[Pixel coordinate grounding data]
-------------------------

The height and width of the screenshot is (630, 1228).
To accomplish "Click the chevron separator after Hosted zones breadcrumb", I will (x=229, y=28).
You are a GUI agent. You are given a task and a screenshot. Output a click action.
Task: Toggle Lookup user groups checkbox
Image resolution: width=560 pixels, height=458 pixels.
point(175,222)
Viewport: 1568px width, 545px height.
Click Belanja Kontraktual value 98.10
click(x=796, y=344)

-------------------------

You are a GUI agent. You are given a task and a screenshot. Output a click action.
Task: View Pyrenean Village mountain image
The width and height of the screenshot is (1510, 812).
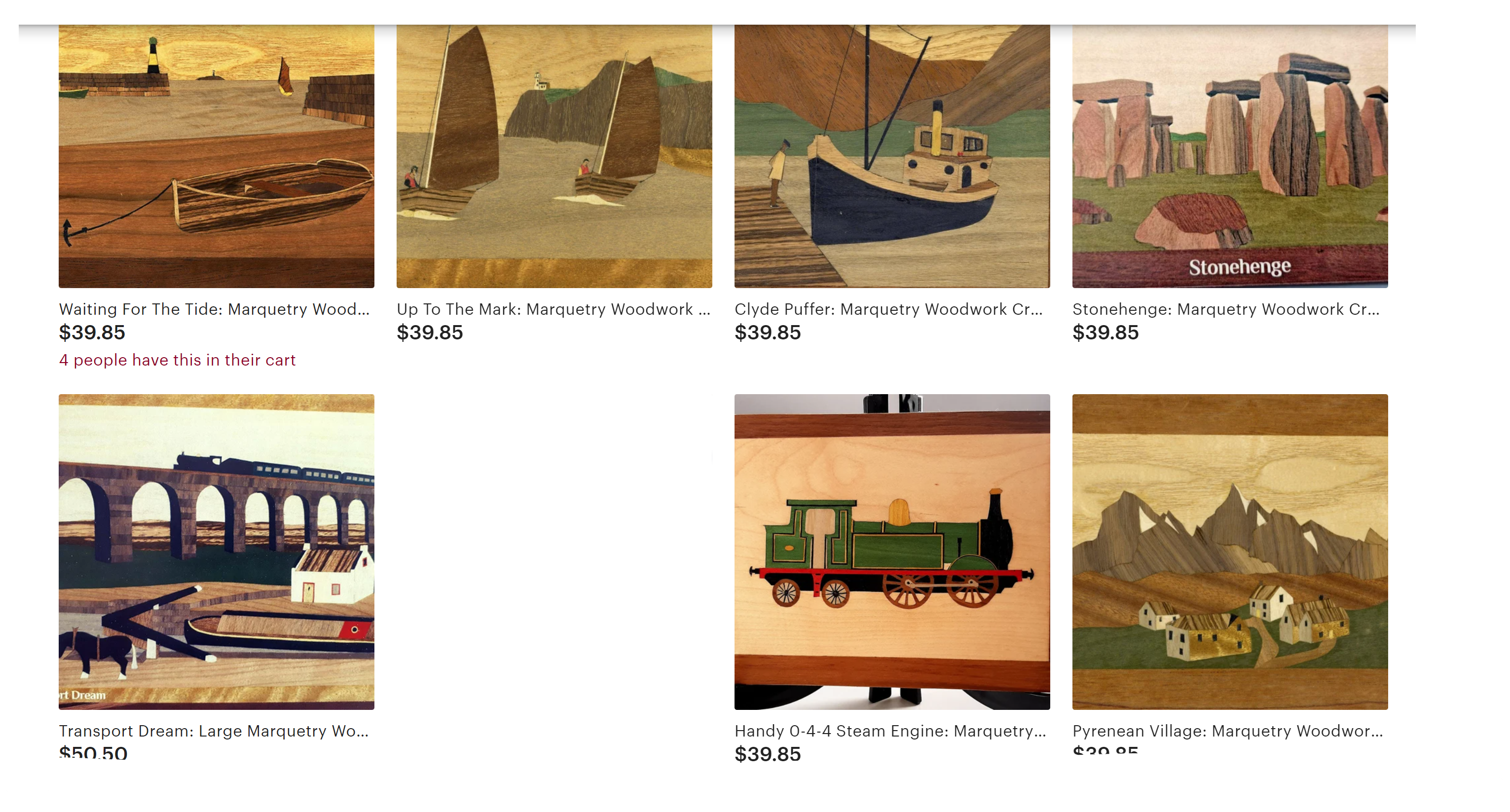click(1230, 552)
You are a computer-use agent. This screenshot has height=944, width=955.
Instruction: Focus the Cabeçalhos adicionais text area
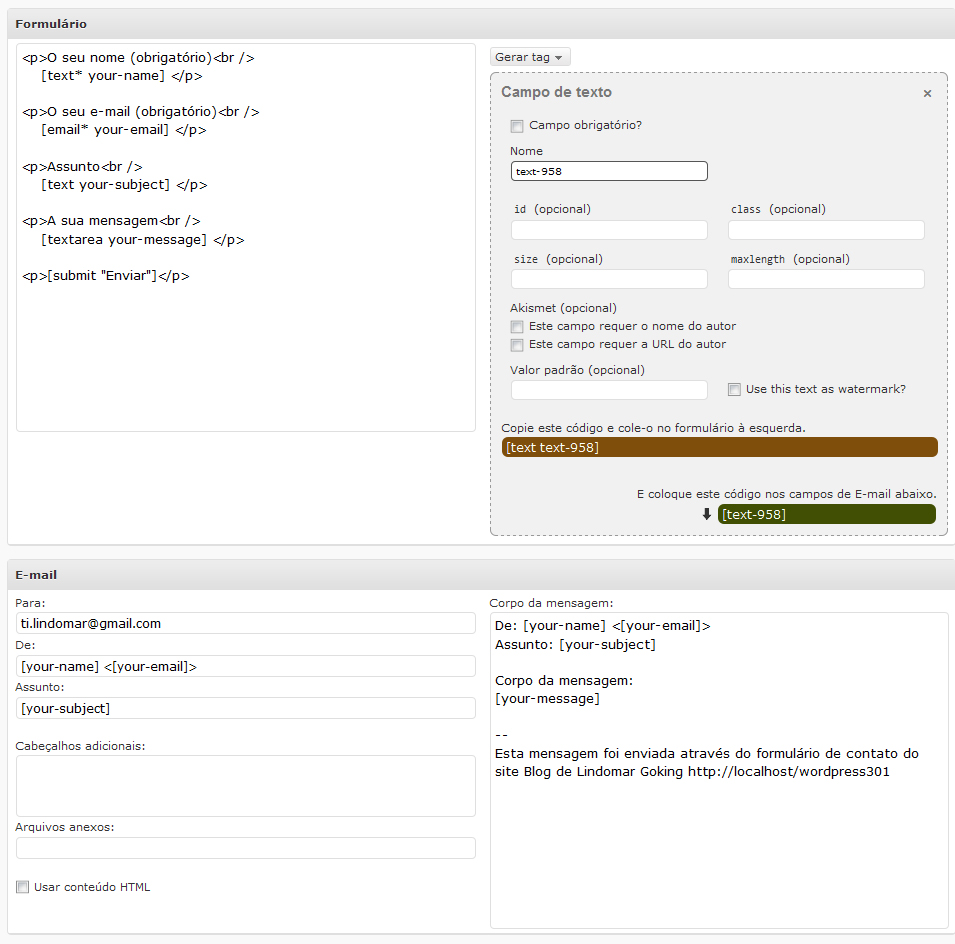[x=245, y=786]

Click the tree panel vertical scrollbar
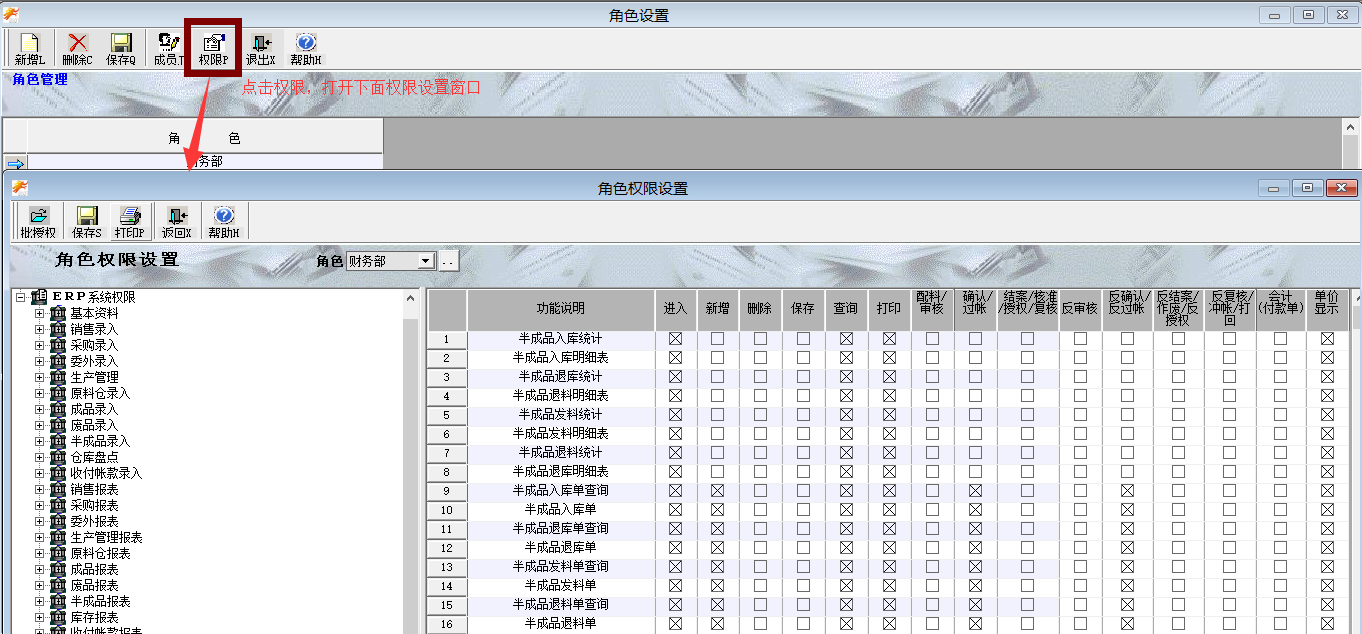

-------------------------

Exercise brief: Among the entries above, find the line with "Task: View Pyrenean Village mountain image" and repeat exactly from there through the line with "Click the tree panel vertical scrollbar", leaving out the pictures.

Output below:
Task: View Pyrenean Village mountain image
The width and height of the screenshot is (1510, 812).
click(1230, 552)
You are a computer-use agent. This screenshot has height=944, width=955.
Instruction: Focus the Cabeçalhos adicionais text area
[x=245, y=786]

Click the tree panel vertical scrollbar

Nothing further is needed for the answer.